## WHAT YOU ARE ASKED TO DO:
Can you render everything from the line containing "Where should I click to: Click the column" down to the end of the items as a numbered list, omitting blank lines and leaving the pictures out?

Item position entries:
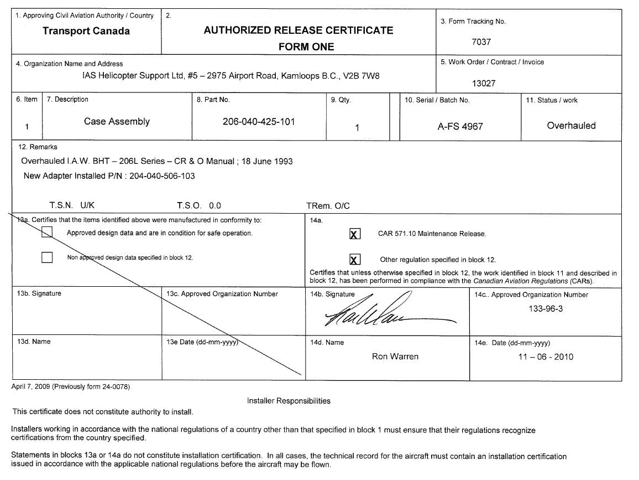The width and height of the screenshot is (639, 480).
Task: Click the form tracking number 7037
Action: [481, 42]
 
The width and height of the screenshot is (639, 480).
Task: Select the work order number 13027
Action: [484, 84]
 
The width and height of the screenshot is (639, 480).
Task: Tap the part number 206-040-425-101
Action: [258, 122]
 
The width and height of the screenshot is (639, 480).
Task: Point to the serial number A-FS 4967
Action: [460, 126]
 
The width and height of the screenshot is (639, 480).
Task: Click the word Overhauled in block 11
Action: [571, 126]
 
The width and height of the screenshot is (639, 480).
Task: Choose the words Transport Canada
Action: [86, 31]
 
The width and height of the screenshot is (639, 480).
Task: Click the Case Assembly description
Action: [117, 122]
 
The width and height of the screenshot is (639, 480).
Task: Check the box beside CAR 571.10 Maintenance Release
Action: [355, 234]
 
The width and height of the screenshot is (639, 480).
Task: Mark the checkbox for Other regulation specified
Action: [355, 260]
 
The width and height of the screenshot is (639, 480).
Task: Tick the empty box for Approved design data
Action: [48, 232]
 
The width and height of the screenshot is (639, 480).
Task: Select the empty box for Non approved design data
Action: [48, 257]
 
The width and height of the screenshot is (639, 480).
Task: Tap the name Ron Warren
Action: [395, 357]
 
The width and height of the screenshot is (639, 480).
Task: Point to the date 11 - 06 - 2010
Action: [546, 357]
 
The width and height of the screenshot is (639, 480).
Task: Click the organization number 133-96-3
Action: [546, 309]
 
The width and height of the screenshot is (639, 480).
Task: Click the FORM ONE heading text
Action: [306, 47]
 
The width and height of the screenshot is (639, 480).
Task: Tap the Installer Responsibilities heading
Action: [289, 401]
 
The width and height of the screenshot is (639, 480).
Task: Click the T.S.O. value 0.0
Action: [215, 205]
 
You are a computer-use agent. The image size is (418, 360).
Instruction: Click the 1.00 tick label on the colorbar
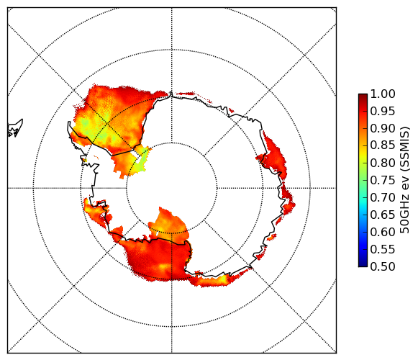383,94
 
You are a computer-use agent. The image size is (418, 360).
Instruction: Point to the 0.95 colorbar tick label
383,112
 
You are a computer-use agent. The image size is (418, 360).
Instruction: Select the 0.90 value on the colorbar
383,129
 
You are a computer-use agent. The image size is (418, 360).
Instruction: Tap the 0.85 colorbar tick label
383,145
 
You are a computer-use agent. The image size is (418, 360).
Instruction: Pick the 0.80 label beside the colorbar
383,163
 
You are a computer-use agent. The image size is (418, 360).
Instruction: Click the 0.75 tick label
383,181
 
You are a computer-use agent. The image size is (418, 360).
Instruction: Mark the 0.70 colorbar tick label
383,198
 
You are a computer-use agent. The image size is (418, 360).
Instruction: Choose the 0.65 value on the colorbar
383,215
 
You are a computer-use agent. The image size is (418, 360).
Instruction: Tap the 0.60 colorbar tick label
383,232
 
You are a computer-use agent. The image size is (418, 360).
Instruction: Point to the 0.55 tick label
383,250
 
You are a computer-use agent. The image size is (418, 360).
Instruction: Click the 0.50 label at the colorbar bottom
383,266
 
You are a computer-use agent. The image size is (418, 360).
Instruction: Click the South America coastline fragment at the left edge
15,128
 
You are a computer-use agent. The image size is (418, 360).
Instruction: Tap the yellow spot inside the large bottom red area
163,266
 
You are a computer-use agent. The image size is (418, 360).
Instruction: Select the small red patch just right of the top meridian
186,94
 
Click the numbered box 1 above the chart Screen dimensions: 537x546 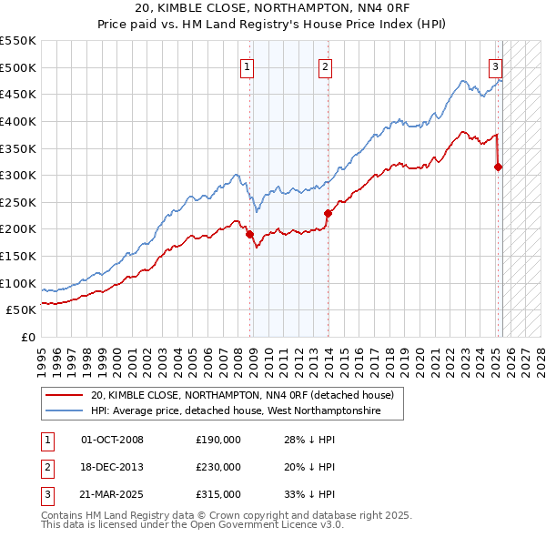(248, 66)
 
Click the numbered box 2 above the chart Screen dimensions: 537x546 (325, 66)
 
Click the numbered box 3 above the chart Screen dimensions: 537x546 (495, 66)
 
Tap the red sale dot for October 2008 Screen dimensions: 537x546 (249, 234)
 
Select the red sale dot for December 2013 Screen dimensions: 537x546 (328, 213)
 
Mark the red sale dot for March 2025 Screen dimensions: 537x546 (498, 167)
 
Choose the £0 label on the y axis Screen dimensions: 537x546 (27, 337)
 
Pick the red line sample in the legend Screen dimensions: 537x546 (65, 396)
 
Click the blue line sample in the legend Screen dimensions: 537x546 (65, 411)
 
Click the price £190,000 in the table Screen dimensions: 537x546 (218, 440)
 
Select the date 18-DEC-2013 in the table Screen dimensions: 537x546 (113, 467)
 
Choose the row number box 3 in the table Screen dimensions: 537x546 (47, 494)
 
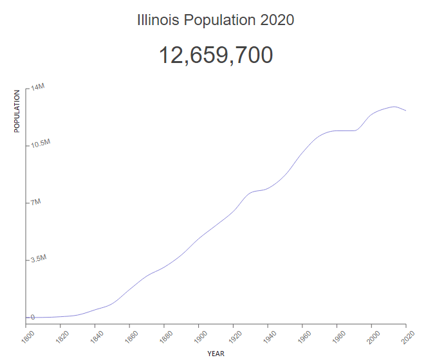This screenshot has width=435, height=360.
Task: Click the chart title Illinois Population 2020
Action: (x=216, y=20)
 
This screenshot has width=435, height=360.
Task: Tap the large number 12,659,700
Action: (x=216, y=55)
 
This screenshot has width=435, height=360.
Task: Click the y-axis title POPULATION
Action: (x=17, y=111)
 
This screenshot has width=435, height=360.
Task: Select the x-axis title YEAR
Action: (x=216, y=353)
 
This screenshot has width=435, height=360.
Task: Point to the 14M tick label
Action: (x=37, y=86)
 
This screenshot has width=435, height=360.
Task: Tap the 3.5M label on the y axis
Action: (x=39, y=258)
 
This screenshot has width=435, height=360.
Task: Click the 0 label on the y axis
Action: (x=32, y=316)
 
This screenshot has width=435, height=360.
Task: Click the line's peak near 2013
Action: (x=394, y=107)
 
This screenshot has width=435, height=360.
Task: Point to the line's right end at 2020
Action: (x=406, y=111)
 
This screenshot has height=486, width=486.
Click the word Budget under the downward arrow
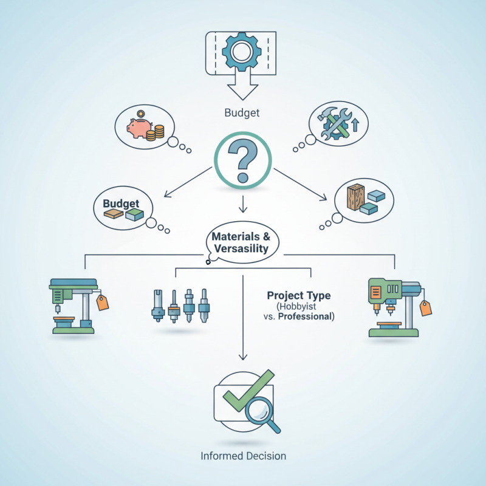[x=242, y=112]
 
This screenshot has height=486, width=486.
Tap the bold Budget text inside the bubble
[x=122, y=204]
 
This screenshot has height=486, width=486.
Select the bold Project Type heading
[x=299, y=295]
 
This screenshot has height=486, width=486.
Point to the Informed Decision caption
[x=243, y=456]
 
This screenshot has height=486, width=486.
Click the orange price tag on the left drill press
[x=103, y=303]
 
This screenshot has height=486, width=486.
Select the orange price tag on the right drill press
[x=426, y=307]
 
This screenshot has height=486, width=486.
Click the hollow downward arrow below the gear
[x=242, y=91]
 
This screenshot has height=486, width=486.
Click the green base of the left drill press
[x=73, y=330]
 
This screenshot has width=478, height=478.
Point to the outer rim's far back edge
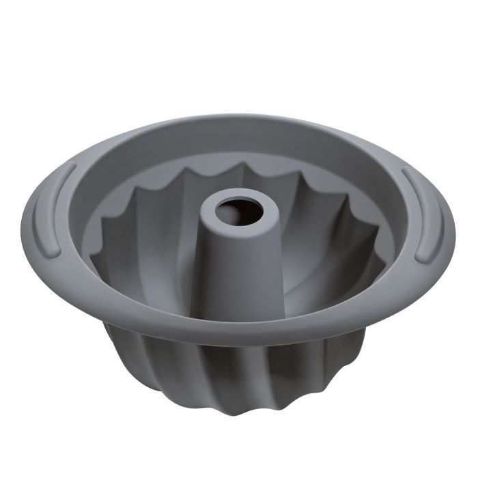[x=239, y=117]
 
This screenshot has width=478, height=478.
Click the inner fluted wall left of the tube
[x=150, y=253]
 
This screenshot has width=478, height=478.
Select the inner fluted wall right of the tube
[x=328, y=253]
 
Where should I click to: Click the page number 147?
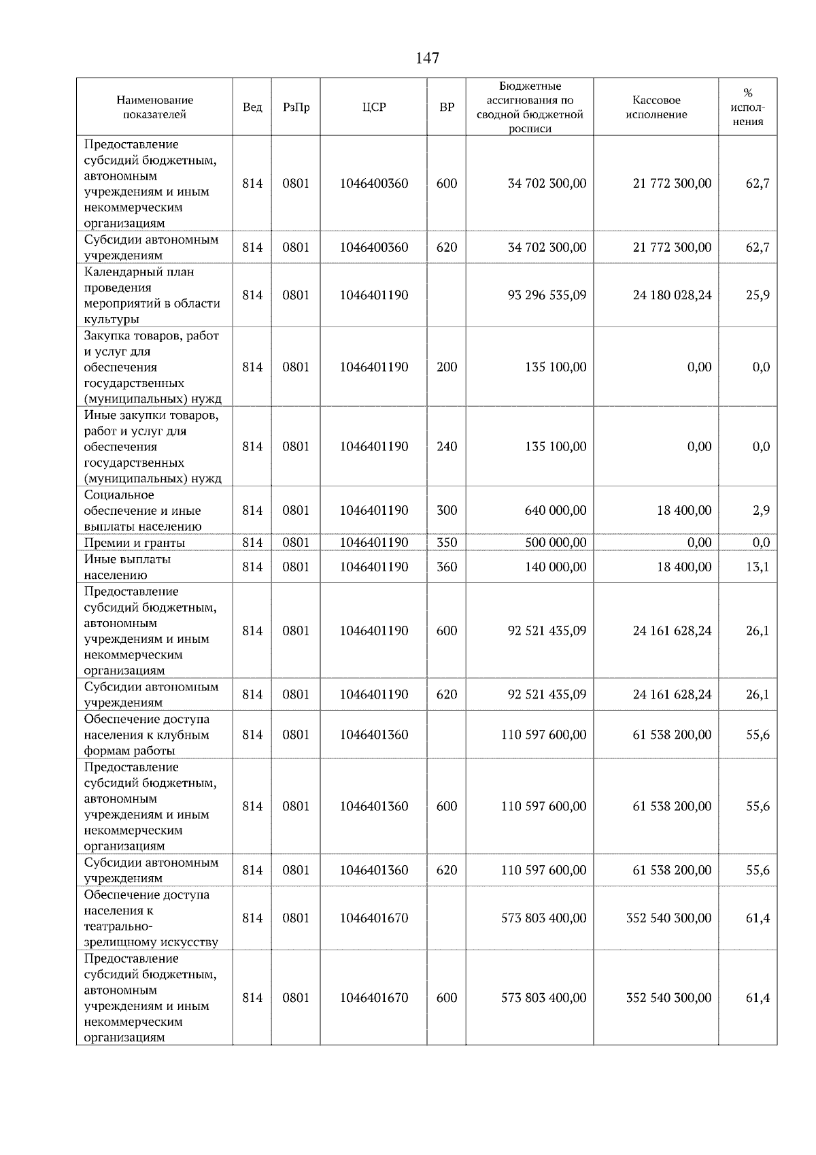pyautogui.click(x=427, y=58)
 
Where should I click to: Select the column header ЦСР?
pyautogui.click(x=374, y=107)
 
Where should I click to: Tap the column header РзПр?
pyautogui.click(x=296, y=107)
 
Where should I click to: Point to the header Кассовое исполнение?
pyautogui.click(x=656, y=107)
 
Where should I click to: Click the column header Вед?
pyautogui.click(x=252, y=107)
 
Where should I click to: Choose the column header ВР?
pyautogui.click(x=447, y=107)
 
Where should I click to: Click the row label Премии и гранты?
pyautogui.click(x=135, y=543)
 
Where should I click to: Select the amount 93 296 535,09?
pyautogui.click(x=547, y=295)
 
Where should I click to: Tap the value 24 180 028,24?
pyautogui.click(x=672, y=295)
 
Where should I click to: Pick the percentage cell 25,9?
pyautogui.click(x=758, y=295)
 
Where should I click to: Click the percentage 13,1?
pyautogui.click(x=758, y=567)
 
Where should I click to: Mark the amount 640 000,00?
pyautogui.click(x=555, y=510)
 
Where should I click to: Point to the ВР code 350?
pyautogui.click(x=447, y=543)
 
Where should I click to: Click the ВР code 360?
pyautogui.click(x=447, y=567)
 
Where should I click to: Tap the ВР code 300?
pyautogui.click(x=447, y=510)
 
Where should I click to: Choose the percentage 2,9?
pyautogui.click(x=761, y=510)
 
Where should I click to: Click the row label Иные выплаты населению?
pyautogui.click(x=127, y=567)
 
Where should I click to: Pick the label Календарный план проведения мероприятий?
pyautogui.click(x=152, y=295)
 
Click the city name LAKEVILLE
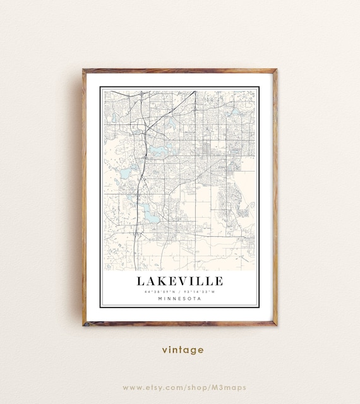179,281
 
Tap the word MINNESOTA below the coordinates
179,299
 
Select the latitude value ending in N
158,291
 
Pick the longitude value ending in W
201,291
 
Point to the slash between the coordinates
179,291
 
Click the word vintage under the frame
183,350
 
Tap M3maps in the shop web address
229,387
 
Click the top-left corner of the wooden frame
83,70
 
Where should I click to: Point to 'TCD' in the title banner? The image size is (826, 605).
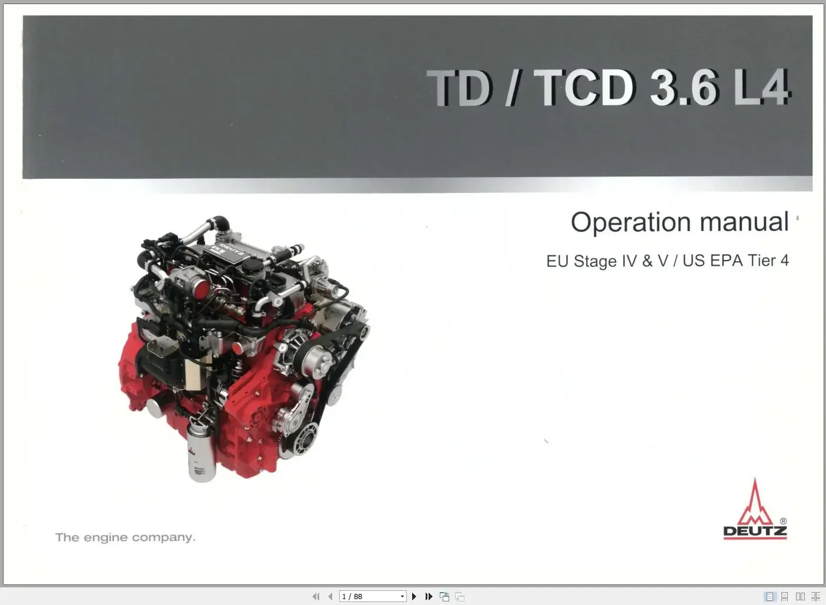pyautogui.click(x=587, y=88)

## SOLUTION TO THIS TASK:
1. Where should I click to: Click the column header Вед?
2. pyautogui.click(x=252, y=107)
3. Where should I click to: Choose the column header ВР?
4. pyautogui.click(x=447, y=107)
5. Where should I click to: Click the row label Премии и гранты?
6. pyautogui.click(x=135, y=543)
7. Where should I click to: Select the amount 93 296 535,09?
8. pyautogui.click(x=547, y=295)
9. Where should I click to: Tap the value 24 180 028,24?
10. pyautogui.click(x=672, y=295)
11. Where should I click to: Pick the percentage cell 25,9?
12. pyautogui.click(x=758, y=295)
13. Where should I click to: Click the percentage 13,1?
14. pyautogui.click(x=758, y=567)
15. Where should I click to: Mark the amount 640 000,00?
16. pyautogui.click(x=555, y=510)
17. Where should I click to: Point to the ВР code 350?
18. pyautogui.click(x=447, y=543)
19. Where should I click to: Click the ВР code 360?
20. pyautogui.click(x=447, y=567)
21. Where should I click to: Tap the ВР code 300?
22. pyautogui.click(x=447, y=510)
23. Where should I click to: Choose the percentage 2,9?
24. pyautogui.click(x=761, y=510)
25. Where should I click to: Click the row label Иные выплаты населению?
26. pyautogui.click(x=127, y=567)
27. Where should I click to: Pick the label Календарный план проведения мероприятий?
28. pyautogui.click(x=152, y=295)
29. Click the city name LAKEVILLE
30. 179,281
31. Tap the word MINNESOTA below the coordinates
32. 179,299
33. Select the latitude value ending in N
34. 158,291
35. Pick the longitude value ending in W
36. 201,291
37. Point to the slash between the coordinates
38. 179,291
39. Click the word vintage under the frame
40. 183,350
41. Tap M3maps in the shop web address
42. 229,387
43. Click the top-left corner of the wooden frame
44. 83,70
45. Where should I click to: Point to 'TCD' in the title banner? The image size is (826, 605).
46. pyautogui.click(x=587, y=88)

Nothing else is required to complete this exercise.